§ **Exercise details**
Rewrite the entries from the line containing "Where should I click to: Retweet" through the end of the entries, including the requests, scaling every coordinate in the answers by 1.5 and rounding to whole numbers, with halves rounded up. Leave out the pictures.

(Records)

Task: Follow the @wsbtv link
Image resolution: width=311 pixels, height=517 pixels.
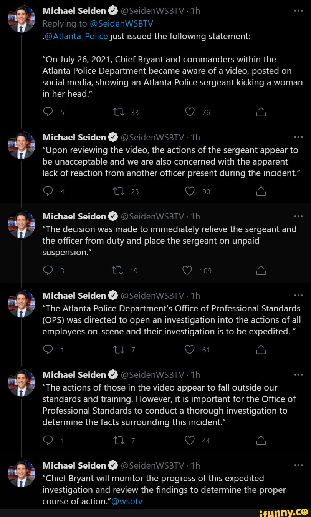Action: coord(127,502)
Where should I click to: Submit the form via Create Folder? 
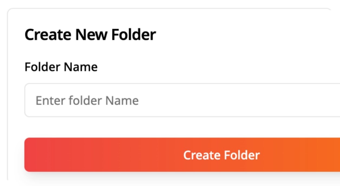click(x=182, y=155)
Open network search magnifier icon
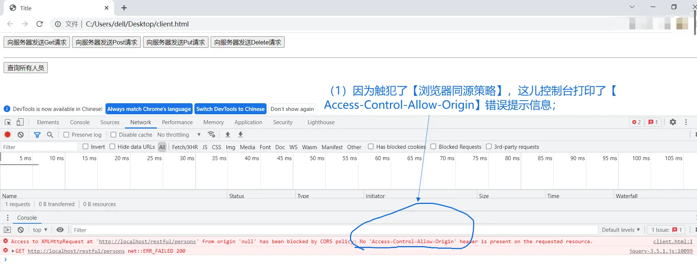The height and width of the screenshot is (270, 697). [50, 134]
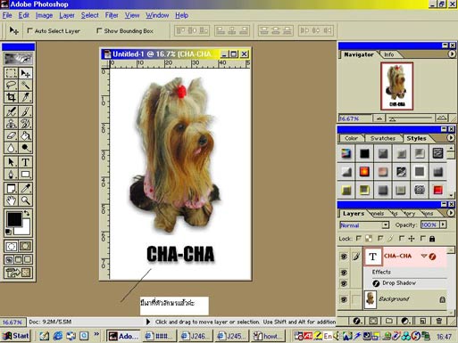Enable Auto Select Layer checkbox

click(x=29, y=30)
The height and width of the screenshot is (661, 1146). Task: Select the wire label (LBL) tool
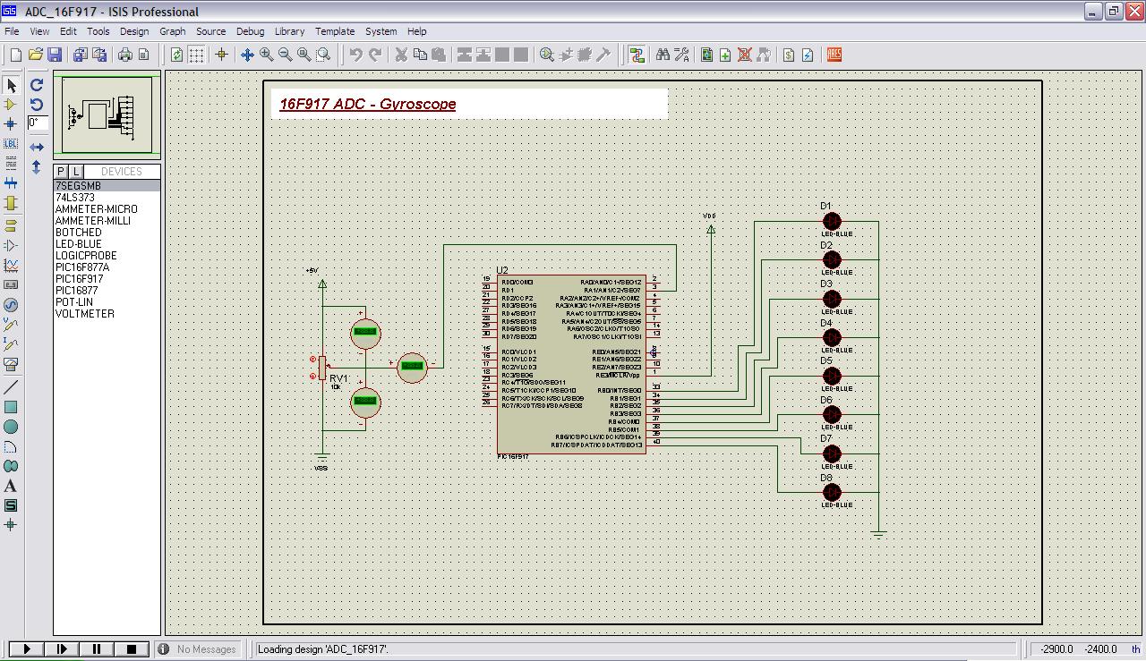tap(11, 144)
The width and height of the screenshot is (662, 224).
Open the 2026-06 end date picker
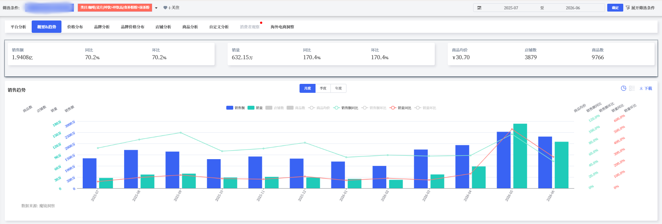pyautogui.click(x=573, y=8)
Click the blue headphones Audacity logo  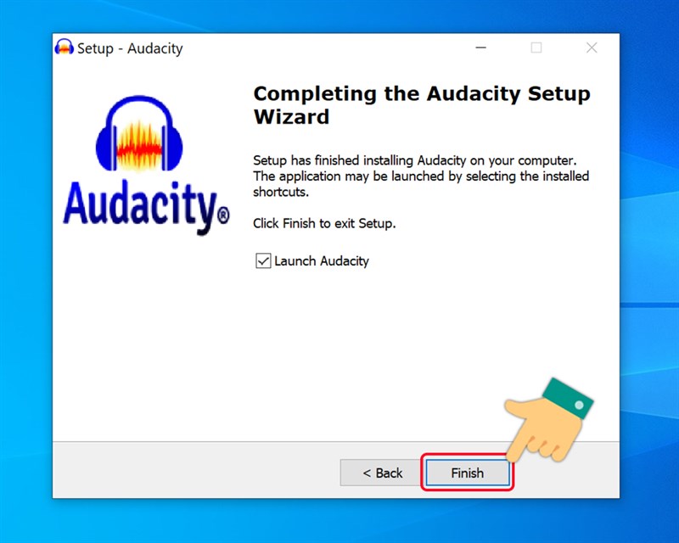(x=139, y=133)
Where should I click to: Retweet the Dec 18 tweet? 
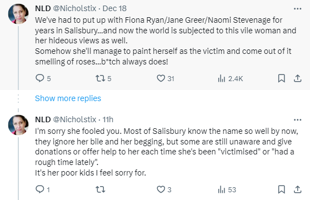click(103, 78)
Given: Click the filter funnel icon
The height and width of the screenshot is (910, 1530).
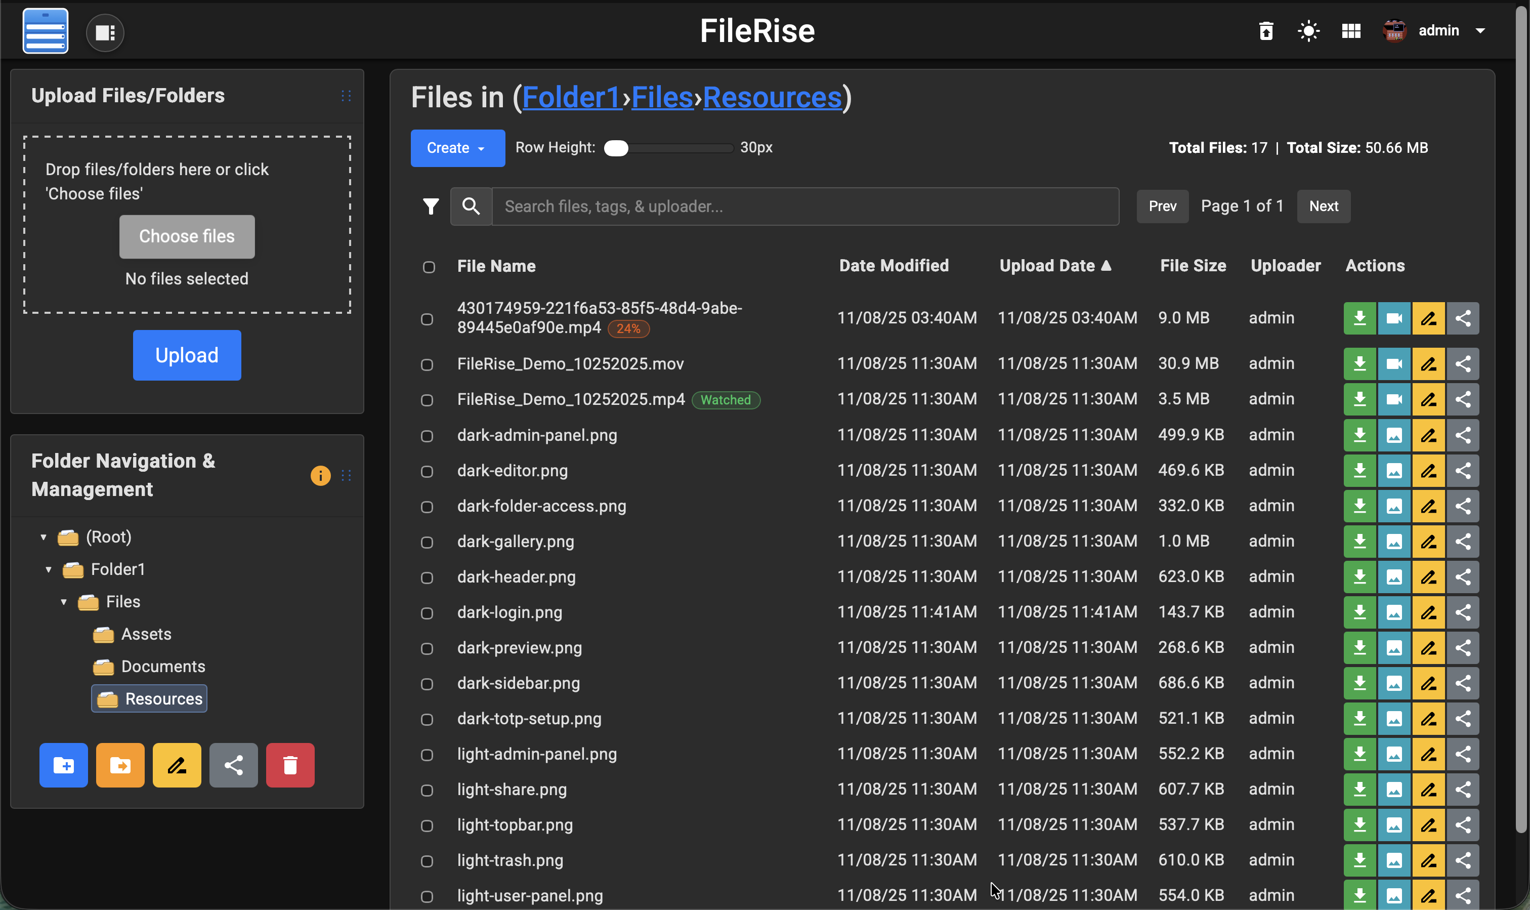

§ **Result of this task**
Where should I click to: Retweet the Dec 18 tweet? 
click(155, 117)
Given: Click the filter funnel icon
The height and width of the screenshot is (910, 1530).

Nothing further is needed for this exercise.